# Another Emco Compact 8 for sale; waddya think?



## ARC-170

I just saw another Emco Compact 8 go up for sale:
_EMCO Compact 8 Metal Lathe, Made in Austria (European Quality) ways are tight, minimal backlash, the lathe has a variable speed motor with digital read-out, the lathe swings 8”, quick-lock tailstock, 3-Jaw chuck with inside and outside Jaws, 4-jaw chuck with reversible jaws, overall length is 34” overall width 14”, I’ve had this lathe for several years, I just don’t use any more. Nice lathe for hobby or prototype work. _

Doesn't show any change gears. I have a call in to the seller. Thoughts on this one? I would have added it to the other Emco thread I posted, but I "ended" that one!


----------



## ARC-170

Just talked to the seller. No change gears. They seem to be about $200 on Ebay; does that sound about right? He bought it from the estate of a machinist. He has all the original parts pre-conversion and has offered to include them.

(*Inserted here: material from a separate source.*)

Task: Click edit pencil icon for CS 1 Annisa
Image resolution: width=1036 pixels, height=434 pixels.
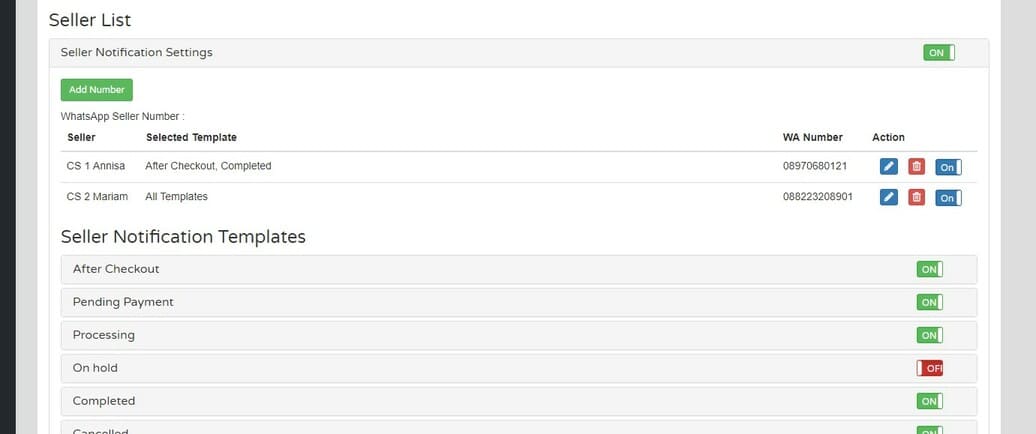Action: [888, 167]
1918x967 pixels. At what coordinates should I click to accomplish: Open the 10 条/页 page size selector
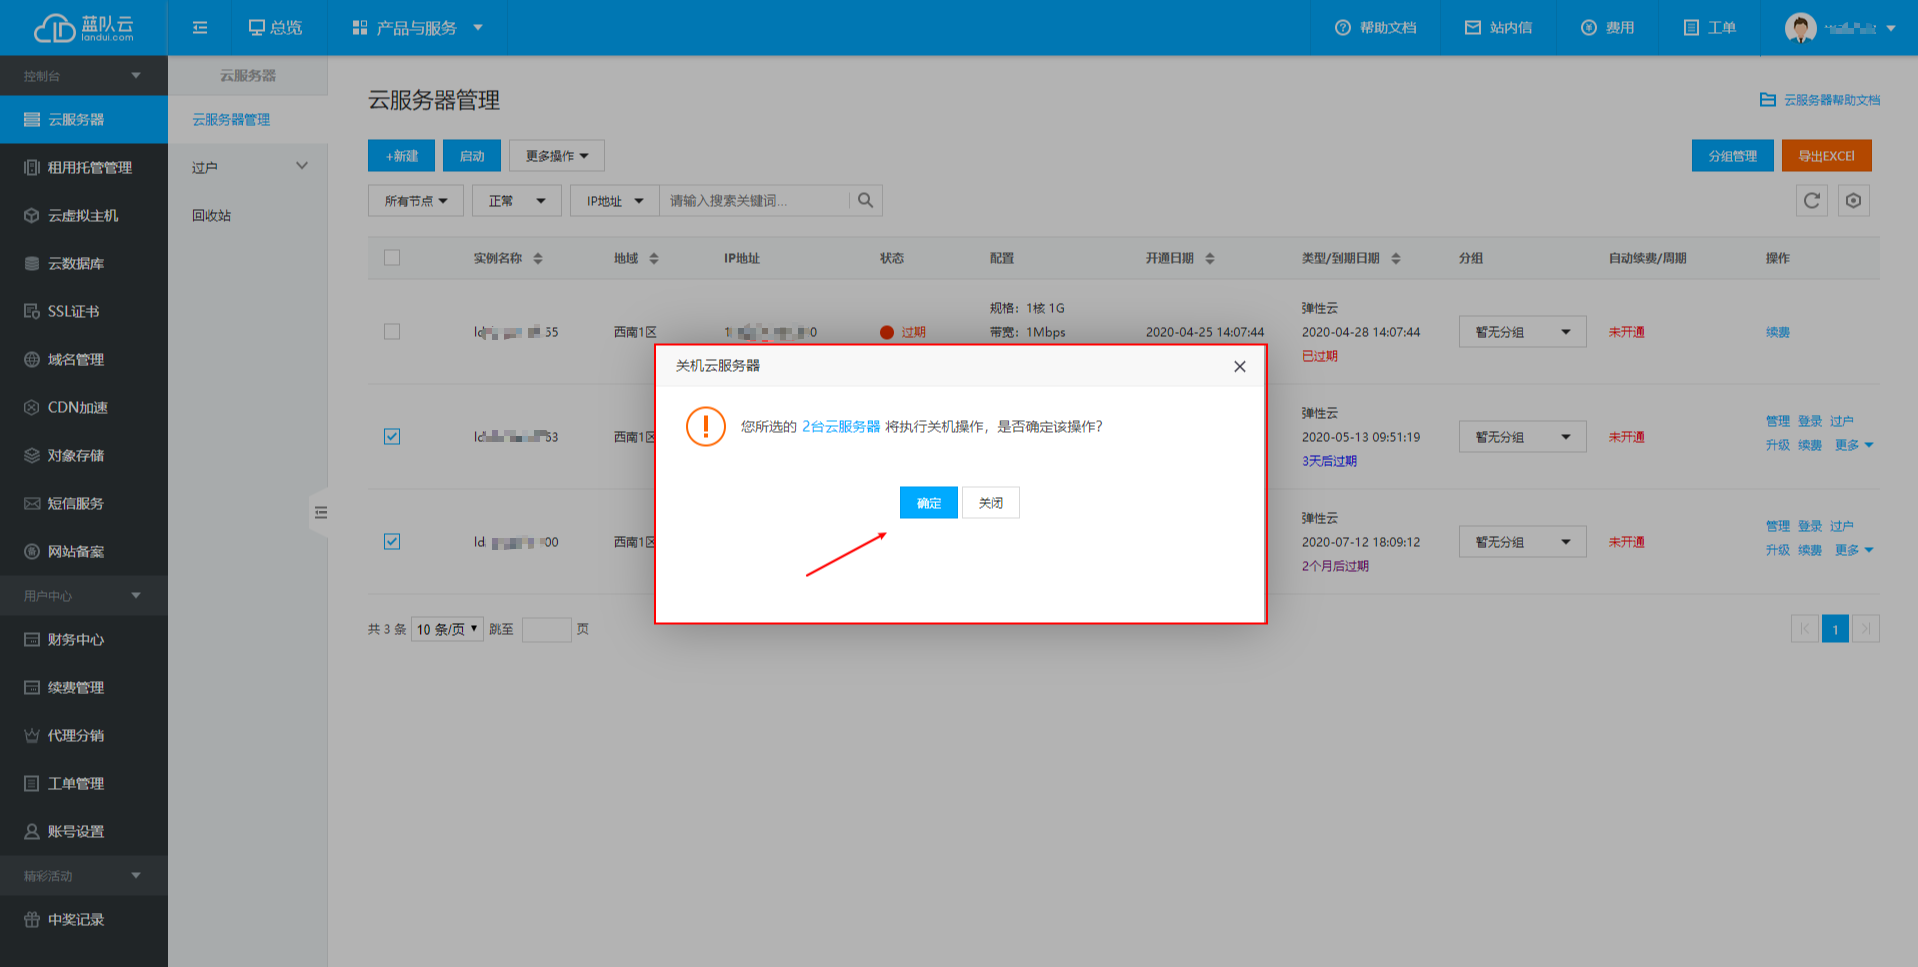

Anyone know what the lowest speed is on this with the variable speed controller? The seller didn't seem to know off the top of his head. He mentioned that he thought it was about 200 RPM, but that's still a bit fast for some of what I've been doing. That may kill the deal.

Again, I like my current lathe, but this seems like a slightly better one, even though it's smaller. I have yet to need to make anything bigger/longer, and the Atlas Craftsman is just really messy! The open lube system, the greasy change gears, the slop in all the dials. Don't get me wrong, I love the character of the machine, but I'm using it a lot and I think I may want to get something a little more "modern".


----------



## Ulma Doctor

the compact 8 will be a huge step up from any mini lathe


----------



## DavidR8

I’d be all over that!
I nearly bought an Emco Maximat. 
It was super solid and very well made. 
If the price is reasonable I’d snap it up. 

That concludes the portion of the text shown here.